YOUR INSTRUCTIONS: Scan the data below. Pull out each line where "computer" occurs.

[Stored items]
>>>

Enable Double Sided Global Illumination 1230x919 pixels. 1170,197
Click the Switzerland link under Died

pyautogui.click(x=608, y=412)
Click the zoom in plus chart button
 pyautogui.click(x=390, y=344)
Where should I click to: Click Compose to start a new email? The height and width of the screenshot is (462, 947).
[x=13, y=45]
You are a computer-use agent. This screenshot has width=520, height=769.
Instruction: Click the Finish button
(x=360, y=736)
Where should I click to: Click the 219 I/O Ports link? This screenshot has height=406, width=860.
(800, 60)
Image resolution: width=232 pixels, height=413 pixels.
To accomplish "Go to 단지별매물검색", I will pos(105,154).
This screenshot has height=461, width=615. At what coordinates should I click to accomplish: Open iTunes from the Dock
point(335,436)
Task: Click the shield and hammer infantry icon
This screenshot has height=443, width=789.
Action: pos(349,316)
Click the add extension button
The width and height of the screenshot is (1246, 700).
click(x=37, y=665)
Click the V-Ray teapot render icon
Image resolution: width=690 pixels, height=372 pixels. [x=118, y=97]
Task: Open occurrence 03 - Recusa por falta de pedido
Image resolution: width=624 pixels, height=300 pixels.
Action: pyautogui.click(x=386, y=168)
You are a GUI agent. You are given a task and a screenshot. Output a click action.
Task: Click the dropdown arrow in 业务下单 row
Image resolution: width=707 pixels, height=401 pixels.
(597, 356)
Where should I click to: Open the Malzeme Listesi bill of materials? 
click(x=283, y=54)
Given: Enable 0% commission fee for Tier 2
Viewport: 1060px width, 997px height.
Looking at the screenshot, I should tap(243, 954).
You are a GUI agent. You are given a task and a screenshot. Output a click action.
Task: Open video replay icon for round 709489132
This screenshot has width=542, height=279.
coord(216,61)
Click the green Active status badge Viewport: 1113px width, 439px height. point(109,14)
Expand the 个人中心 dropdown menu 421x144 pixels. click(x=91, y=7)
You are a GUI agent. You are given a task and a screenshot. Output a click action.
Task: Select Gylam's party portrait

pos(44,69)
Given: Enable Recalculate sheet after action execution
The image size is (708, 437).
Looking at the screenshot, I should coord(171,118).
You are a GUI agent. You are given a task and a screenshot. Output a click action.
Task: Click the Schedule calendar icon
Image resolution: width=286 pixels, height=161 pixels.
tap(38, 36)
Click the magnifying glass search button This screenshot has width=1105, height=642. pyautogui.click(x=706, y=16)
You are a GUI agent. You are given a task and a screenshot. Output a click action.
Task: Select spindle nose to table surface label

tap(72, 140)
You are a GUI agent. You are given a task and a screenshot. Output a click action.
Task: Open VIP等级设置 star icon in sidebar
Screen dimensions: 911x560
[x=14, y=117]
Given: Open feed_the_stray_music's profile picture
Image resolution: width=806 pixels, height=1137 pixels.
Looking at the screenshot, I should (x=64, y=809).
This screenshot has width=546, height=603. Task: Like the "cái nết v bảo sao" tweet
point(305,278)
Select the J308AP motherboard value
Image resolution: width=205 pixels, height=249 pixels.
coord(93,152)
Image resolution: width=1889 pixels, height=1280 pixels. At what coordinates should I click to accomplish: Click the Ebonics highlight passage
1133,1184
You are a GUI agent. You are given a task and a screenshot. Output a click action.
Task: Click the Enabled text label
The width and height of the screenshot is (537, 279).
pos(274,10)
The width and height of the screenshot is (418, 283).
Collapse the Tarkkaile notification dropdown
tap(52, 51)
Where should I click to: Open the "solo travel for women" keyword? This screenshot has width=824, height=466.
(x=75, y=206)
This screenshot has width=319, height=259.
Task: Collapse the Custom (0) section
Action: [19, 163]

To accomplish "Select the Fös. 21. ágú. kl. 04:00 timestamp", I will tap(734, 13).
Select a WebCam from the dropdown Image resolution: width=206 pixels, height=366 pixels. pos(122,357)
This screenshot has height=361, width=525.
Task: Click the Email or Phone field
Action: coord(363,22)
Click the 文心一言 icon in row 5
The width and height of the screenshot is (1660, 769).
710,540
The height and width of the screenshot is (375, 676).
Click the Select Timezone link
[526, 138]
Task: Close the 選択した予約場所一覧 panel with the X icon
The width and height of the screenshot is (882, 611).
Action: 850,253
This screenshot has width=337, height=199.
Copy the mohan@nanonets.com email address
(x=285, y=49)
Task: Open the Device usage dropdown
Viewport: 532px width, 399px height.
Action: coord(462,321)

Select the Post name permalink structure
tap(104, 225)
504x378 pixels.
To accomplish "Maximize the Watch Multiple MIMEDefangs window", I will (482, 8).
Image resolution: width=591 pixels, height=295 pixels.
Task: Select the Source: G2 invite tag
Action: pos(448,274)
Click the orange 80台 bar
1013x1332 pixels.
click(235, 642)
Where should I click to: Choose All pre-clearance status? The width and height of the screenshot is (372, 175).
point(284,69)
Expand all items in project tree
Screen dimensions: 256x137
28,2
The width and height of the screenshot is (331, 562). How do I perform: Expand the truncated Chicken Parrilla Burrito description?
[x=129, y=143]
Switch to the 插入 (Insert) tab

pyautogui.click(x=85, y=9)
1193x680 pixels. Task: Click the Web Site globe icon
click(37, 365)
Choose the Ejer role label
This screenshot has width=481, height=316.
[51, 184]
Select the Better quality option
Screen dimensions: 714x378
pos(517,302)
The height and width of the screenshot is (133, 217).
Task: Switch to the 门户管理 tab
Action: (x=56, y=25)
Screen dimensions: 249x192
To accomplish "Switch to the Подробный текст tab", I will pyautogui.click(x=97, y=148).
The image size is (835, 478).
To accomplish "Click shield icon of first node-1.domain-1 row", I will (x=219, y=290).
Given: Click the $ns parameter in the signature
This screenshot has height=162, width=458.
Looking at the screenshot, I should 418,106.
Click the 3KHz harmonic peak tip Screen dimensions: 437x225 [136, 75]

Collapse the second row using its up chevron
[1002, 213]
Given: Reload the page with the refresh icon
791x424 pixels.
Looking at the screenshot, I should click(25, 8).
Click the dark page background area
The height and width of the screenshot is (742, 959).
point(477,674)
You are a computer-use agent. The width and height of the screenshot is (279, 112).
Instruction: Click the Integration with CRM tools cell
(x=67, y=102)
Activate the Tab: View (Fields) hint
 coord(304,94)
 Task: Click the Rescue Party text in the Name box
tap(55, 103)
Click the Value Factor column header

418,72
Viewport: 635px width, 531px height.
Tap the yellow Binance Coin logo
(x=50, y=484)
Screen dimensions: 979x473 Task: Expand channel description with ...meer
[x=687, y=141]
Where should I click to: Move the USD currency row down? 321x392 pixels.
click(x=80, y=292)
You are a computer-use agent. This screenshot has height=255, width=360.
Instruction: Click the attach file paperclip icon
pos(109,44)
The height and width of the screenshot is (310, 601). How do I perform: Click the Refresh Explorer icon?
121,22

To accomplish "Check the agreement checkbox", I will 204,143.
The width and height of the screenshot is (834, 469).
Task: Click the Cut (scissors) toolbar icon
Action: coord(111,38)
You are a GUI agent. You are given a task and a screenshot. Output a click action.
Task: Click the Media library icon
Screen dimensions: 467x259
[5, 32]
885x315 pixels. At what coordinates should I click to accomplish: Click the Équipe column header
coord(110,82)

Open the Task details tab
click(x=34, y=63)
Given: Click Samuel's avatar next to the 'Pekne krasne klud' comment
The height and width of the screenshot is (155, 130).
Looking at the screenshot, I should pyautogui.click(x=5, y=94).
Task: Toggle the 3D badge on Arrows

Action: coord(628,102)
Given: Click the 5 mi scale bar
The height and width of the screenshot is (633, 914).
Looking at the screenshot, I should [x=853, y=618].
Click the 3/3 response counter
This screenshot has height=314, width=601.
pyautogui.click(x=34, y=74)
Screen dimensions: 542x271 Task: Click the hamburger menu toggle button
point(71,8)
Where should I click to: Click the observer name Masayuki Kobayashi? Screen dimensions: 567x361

<<<

FINAL ANSWER:
You are a computer-use agent. This screenshot has width=520, height=769.
You are a computer-use agent. The width and height of the screenshot is (279, 112).
You are a computer-use agent. This screenshot has height=255, width=360.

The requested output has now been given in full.